Experiments on the sputtering of group VI elements

Abstract At the last REI ∗ conference, we reported that 30…300 keV He + ions impinging on elemental solid sulfur cause tremendous erosion, corresponding to sputtering yields of 10 4 to 10 6 sulfur atoms per incident He ion. In the present work, these experiments were repeated at various temperatures to test our previously proposed model of a radiation enhanced sublimation. The measured temperature dependence indicates a thermally activated process. Further experiments on sulfur were performed with 3–9 keV Ar + ions for analysis of the masses and energies of the sputtered sulfur species. In contrast to thermal sublimation with predominantly S 2 , S 4 , and S 8 molecules, there is a preference for smaller clusters in sputtering by 3–9 keV Ar + ions.
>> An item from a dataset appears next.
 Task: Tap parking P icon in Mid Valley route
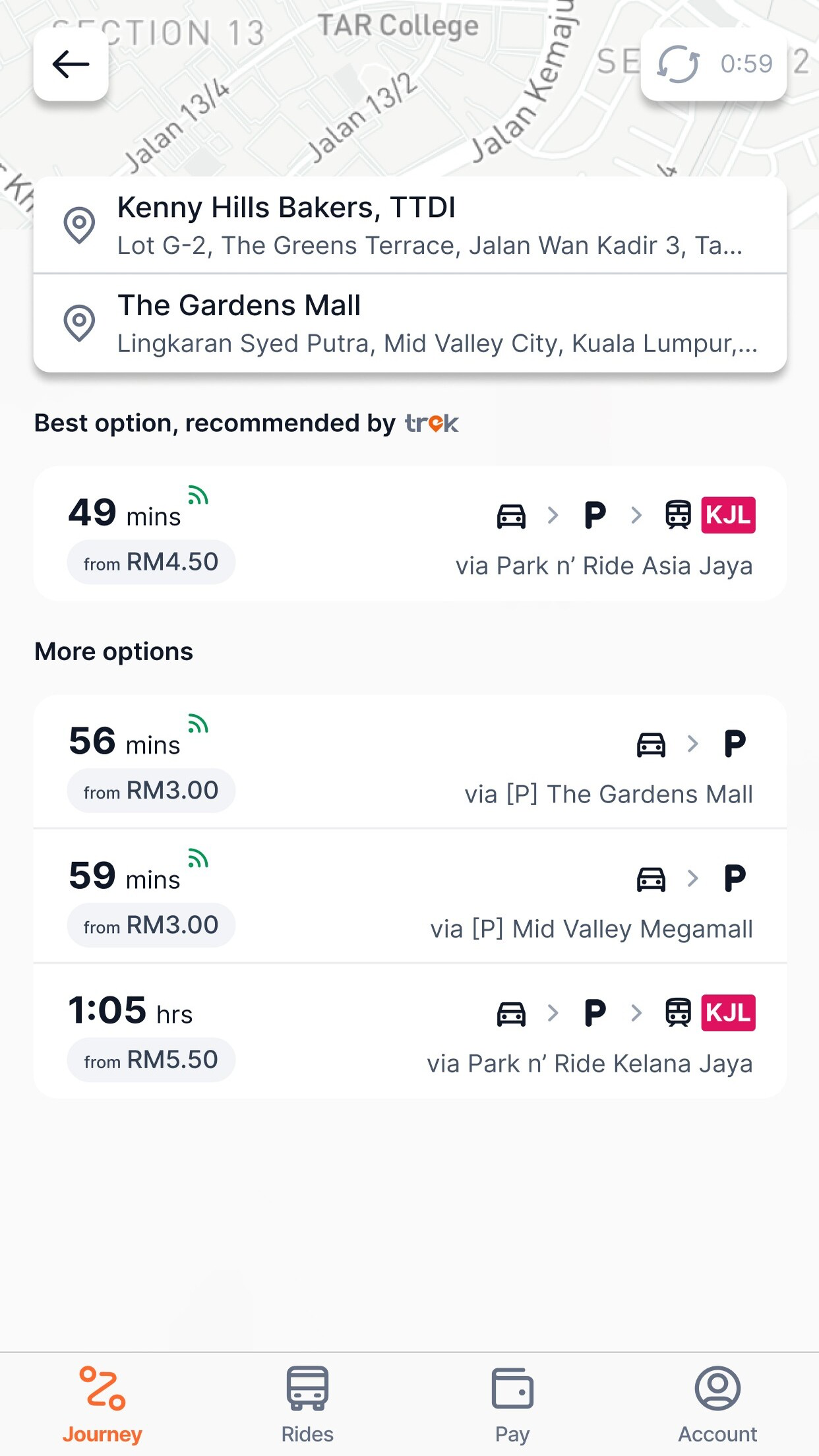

The other chalcogenes, selenium and tellurium, were irradiated with 50…300 keV He and Li for sputtering yield measurements. No special features or abnormally high sputtering yields were observed with these targets. Subsequent checks on the implanted helium and lithium revealed some unique features: the implanted helium is found to be extremely mobile in selenium at room temperature in contrast to the helium behaviour in metals. In the case of lithium implantation into selenium and tellurium, at least a major fraction shows mobility at room temperature, whereas the residual lithium is distributed in the targets according to theoretical predictions of range and damage distributions (TRIM calculations).